As for those who do accept that "evil" is real and among us, here, too, we discover disagreements. Some state explicitly what is merely assumed by the determinists: that groups are evil. Whites today are evil because some of their ancestors held slaves or were racists. ("Slave reparations" or affirmative action, anyone?) Men are evil because some are rapists and some are sexist. Business people are evil because some lie to and cheat their customers. Americans are evil because, well, because we're Americans. (You know; we consume all those resources, we're wealthier than all those other countries, we "pollute"...)
Other believers in "evil" fortunately acknowledge that it is an individual phenomenon. They recognize that any morality rests on the ability of individuals to make choices among alternatives. When a person has no options, he cannot properly be labeled evil or good. Such a situation is, as they say, a "category" error (like complaining that carrots make lousy public speakers; the latter has nothing to do with the former). Unfortunately, many of these people engage in endless wrangling as to whether humans are inherently evil or not.
However, if people are -- by nature -- evil, then we again face the contradiction of determinism and lack of choice. If you are born evil, well, then what precisely does that mean? If you're born with red hair, are you responsible for that characteristic? Hardly. To claim that one comes into existence as an "evil" being is to evade the very substance of morality, i.e., making choices. Not even an acknowledgment of "genetic character predispositions" alters this fact. One person may find it more difficult to avoid evil than another, but each chooses when faced with alternatives for ill or good.
No, people are morally neutral when they come into existence. Evilness or goodness are traits they develop over time.
Evil does exist. It does not, however, merely consist of violating a particular set of rules. One should not avoid evil because "it is wrong to violate rule X" or because "I will be evil if I do (or don't do) Y."

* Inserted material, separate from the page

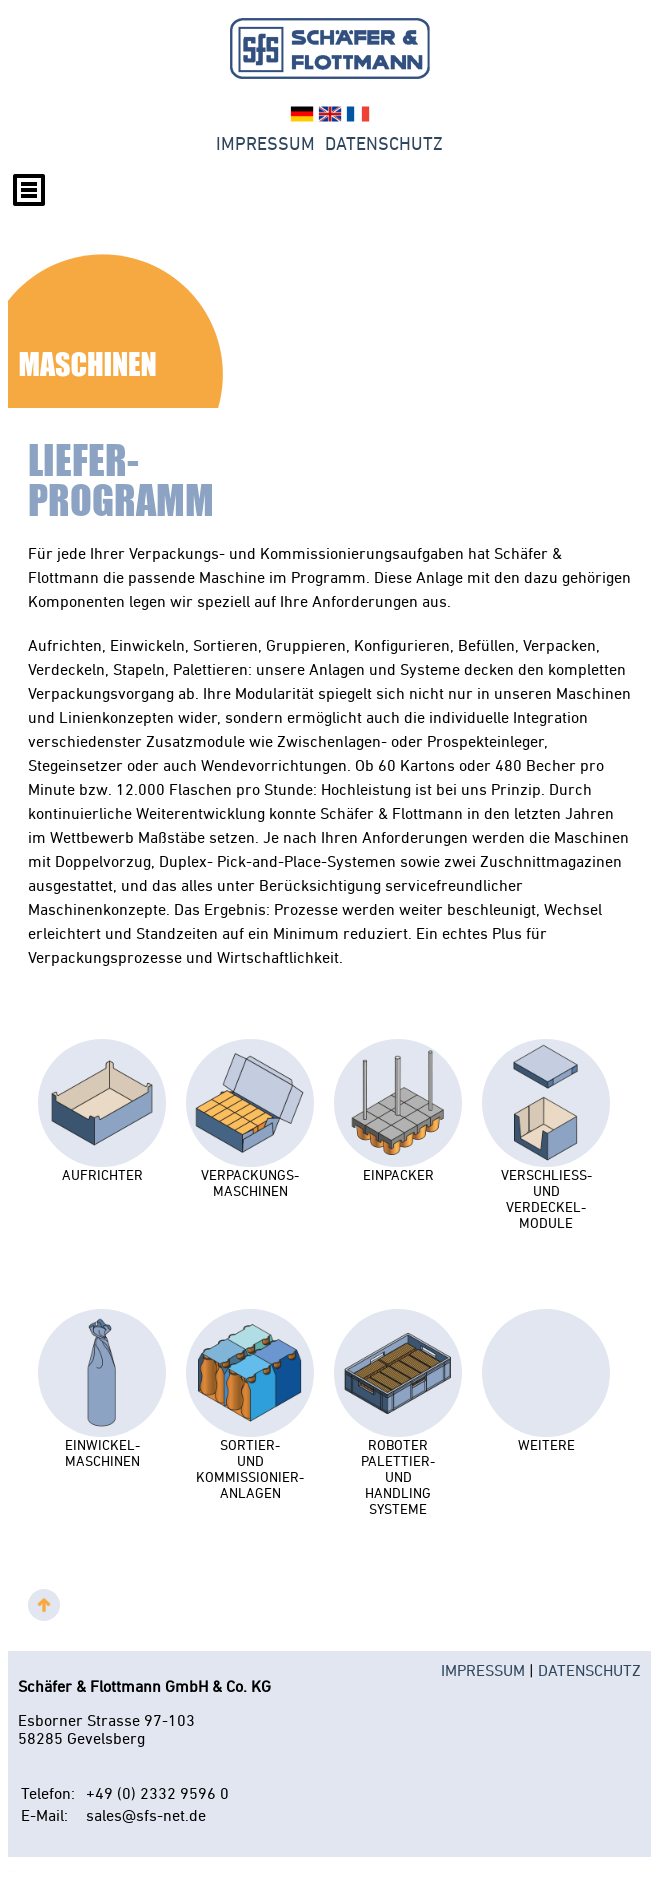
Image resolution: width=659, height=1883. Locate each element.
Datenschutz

To commit an "evil" act is to engage in behavior that is destructive of human values, even if that destruction involves only yourself. It is only life that makes values possible and only human life that makes moral values possible. Our free will allows us to focus on life and what it requires -- and thus to be good -- or to evade, consciously or unconsciously, what reason reveals are the proper principles for conducting our existences, whether we are alone or working together with those who share our humanity.
Groups cannot be good or evil. Only single people -- individuals -- can be good or evil.

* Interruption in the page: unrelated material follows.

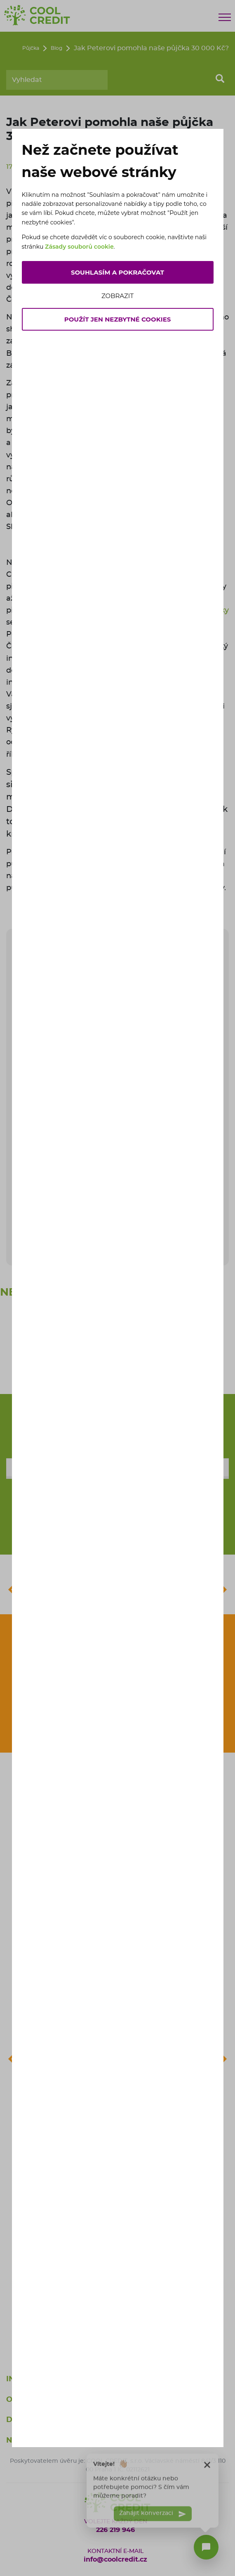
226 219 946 (115, 2530)
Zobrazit (117, 296)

I can do evil. You can do evil. If you or I are destructive enough -- and evil actions (mere thoughts are insufficient to qualify) come in a dizzyingly wide range of shades and degrees -- if you or I are devastating enough in obliterating human values and human lives, then you or I do not only do evil, we are evil.
As I believe the cartoon character Pogo once said, "We have met the enemy, and he is us."
And "us" is all we need by way of an explanation for evil.